Short –term Predication of Risk Management Integrating Artificial Neural Network (ANN)
Malaya Nayak1, Tariq Abdullah2
1Malaya Nayak*, University of Derby, Derby, United Kingdom.
2Tariq Abullah, University of Derby, Derby, United Kingdom.
Manuscript received on January 26, 2020. | Revised Manuscript received on February 05, 2020. | Manuscript published on February 30, 2020. | PP: 2828-2833 | Volume-9 Issue-3, February 2020. | Retrieval Number: C5974029320/2020©BEIESP | DOI: 10.35940/ijeat.C5974.029320
Open Access | Ethics and Policies | Cite | Mendeley
© The Authors. Blue Eyes Intelligence Engineering and Sciences Publication (BEIESP). This is an open access article under the CC BY-NC-ND license (http://creativecommons.org/licenses/by-nc-nd/4.0/)
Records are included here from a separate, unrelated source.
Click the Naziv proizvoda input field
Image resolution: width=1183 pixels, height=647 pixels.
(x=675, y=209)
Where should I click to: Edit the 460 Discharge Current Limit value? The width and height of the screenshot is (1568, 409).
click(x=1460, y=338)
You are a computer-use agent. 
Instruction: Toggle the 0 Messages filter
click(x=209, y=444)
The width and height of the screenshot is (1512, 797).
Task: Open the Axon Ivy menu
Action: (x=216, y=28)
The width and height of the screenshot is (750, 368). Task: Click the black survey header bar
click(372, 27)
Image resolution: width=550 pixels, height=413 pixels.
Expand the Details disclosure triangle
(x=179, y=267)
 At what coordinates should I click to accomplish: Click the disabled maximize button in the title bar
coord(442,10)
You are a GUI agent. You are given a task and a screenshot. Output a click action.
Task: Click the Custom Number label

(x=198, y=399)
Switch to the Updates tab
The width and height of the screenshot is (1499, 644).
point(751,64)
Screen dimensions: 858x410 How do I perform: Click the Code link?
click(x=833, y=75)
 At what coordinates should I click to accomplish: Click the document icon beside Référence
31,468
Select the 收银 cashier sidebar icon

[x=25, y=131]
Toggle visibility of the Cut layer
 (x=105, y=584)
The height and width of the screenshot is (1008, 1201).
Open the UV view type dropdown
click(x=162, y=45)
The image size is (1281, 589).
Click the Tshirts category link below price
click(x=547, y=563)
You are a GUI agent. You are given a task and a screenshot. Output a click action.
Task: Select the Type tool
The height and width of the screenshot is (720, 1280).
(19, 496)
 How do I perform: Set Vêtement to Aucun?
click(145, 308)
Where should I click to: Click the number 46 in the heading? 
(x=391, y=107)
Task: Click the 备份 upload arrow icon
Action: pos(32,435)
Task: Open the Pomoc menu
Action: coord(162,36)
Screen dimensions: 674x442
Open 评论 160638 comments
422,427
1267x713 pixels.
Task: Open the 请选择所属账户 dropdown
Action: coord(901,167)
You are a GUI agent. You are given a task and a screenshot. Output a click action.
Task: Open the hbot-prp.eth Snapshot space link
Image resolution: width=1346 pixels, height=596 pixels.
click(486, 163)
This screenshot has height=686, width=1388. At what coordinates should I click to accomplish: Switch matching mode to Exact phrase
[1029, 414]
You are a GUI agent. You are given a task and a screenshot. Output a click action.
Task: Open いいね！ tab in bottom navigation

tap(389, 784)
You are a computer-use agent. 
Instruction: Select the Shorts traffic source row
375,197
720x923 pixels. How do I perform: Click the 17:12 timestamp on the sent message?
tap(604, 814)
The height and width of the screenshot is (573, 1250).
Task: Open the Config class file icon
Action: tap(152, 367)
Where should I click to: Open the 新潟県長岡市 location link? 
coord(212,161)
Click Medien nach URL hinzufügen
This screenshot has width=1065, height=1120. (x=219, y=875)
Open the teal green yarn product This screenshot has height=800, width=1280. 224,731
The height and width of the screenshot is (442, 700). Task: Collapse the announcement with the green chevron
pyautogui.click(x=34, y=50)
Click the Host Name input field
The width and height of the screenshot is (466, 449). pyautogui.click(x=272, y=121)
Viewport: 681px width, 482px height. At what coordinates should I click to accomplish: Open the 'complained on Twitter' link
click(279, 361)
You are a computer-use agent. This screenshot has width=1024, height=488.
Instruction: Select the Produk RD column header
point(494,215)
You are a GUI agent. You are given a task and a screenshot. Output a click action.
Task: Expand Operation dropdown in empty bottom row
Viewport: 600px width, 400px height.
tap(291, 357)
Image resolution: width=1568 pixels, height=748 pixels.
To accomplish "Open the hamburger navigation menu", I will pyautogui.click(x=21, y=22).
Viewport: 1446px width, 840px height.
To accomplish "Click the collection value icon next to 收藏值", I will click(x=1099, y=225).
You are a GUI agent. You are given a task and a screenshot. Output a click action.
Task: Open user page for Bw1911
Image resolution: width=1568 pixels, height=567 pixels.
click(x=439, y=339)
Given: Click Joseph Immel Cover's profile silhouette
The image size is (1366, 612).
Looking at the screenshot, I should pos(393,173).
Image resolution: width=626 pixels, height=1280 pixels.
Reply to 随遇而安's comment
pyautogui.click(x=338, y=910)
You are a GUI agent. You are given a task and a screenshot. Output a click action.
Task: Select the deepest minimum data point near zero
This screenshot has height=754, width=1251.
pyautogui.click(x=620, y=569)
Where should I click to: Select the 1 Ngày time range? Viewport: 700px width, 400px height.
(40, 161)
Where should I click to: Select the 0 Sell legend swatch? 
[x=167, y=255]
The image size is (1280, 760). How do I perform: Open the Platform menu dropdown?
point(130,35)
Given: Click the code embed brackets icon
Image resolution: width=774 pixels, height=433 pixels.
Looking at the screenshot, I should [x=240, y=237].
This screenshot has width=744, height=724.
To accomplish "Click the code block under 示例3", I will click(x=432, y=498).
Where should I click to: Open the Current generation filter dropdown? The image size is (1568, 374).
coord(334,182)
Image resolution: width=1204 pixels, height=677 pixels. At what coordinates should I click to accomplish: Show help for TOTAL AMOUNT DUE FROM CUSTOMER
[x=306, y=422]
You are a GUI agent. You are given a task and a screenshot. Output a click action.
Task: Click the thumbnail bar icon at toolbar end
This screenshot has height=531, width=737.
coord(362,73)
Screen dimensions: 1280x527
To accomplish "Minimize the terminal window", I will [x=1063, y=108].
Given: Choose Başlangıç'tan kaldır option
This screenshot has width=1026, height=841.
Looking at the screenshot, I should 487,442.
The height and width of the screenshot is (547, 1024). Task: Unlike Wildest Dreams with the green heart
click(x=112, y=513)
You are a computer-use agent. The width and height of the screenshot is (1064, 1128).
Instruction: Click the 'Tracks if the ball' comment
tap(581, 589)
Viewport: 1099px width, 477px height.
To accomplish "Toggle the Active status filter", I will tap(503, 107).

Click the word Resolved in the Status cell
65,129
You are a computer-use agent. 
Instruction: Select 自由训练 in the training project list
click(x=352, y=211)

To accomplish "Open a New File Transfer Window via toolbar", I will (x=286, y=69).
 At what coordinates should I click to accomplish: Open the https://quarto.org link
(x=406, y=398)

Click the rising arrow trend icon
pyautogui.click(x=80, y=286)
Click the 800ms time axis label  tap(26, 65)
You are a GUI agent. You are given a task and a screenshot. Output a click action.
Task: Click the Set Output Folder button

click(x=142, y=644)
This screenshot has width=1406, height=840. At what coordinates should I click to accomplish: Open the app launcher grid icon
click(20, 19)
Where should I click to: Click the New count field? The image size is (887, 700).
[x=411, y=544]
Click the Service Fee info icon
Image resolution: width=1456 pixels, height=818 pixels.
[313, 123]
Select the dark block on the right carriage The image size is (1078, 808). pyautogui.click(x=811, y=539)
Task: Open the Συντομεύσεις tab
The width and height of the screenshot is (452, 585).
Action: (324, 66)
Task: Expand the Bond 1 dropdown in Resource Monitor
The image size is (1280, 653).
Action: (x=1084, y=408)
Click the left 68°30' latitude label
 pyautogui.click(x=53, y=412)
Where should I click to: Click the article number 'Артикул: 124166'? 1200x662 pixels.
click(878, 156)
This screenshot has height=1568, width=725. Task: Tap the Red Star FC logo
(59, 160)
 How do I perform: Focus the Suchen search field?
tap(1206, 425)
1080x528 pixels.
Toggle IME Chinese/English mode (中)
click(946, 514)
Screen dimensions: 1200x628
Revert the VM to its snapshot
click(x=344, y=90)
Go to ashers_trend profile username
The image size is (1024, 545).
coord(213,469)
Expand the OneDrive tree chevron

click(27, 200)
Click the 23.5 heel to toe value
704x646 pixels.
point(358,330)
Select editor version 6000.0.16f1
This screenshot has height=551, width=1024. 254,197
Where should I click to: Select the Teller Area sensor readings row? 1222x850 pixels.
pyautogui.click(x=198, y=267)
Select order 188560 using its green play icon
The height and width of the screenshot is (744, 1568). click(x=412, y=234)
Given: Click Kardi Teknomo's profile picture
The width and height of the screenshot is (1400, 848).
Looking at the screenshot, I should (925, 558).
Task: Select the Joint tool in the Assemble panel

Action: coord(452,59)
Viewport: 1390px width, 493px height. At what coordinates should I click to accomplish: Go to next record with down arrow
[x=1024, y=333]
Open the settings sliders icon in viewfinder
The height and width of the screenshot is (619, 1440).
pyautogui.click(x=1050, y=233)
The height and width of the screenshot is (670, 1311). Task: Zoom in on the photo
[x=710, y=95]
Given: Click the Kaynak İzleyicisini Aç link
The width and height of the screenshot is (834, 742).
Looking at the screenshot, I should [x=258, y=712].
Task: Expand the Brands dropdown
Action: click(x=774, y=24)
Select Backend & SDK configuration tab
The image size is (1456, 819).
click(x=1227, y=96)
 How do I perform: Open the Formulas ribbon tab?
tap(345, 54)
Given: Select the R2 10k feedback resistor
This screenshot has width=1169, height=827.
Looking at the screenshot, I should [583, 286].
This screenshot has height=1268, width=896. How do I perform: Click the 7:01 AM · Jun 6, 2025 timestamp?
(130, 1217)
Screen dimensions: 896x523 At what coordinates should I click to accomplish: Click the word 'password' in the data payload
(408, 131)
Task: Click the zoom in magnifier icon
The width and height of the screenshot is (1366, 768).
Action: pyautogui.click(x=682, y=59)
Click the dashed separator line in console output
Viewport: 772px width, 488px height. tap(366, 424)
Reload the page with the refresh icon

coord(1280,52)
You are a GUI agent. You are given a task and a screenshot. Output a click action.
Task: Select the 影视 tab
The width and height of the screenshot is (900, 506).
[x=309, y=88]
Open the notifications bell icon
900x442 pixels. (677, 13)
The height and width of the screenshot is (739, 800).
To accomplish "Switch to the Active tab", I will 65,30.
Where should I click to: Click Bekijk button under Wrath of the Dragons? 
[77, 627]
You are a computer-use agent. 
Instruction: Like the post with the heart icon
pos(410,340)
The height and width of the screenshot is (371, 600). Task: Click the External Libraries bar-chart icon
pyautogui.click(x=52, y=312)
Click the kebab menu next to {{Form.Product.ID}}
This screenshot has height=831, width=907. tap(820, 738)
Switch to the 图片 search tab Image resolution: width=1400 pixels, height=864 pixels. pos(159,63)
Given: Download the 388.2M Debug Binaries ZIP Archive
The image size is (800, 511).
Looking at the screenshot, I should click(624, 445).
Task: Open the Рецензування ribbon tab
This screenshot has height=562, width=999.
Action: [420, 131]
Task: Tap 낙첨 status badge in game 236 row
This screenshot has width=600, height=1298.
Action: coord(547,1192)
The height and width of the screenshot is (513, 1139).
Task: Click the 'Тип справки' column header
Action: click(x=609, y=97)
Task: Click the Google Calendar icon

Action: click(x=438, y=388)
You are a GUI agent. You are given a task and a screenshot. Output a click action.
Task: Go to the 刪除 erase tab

Abstract: The IT industry has boomed in the past few years with an ever increasing number of risk management applications being developed. There are inherent risks in software development projects and failure to deliver software projects within deadline or failure to develop software according to specifications can be costly. The software risks may occur during the project process. The management process of software risks consists the risk refinement, risk identification, risk monitoring, risk maintenance, risk estimation and risk mitigation. Neural Network has ability to stimulate hidden pattern recognition skill. The primary study of this paper is to focus on various risk management models and how risk tools may help in mitigating software risks during the project development. With the application of Neural Network, We propose short term risk management model which can predict the risk involvement with the upcoming project risks, analyzing from the previous projects causing serious loss in the IT project in terms of values on certain risk factors. Neural Network model can also ability to evaluate the assessment of risks in software development and acts as an effective instrument in analysis and minimizing risks that enable continuous improvement in software processes and products.
Keywords: Cost risk, Schedule risk, Performance risk, User risk, Complexity Risk, Artificial Neural Network (ANN).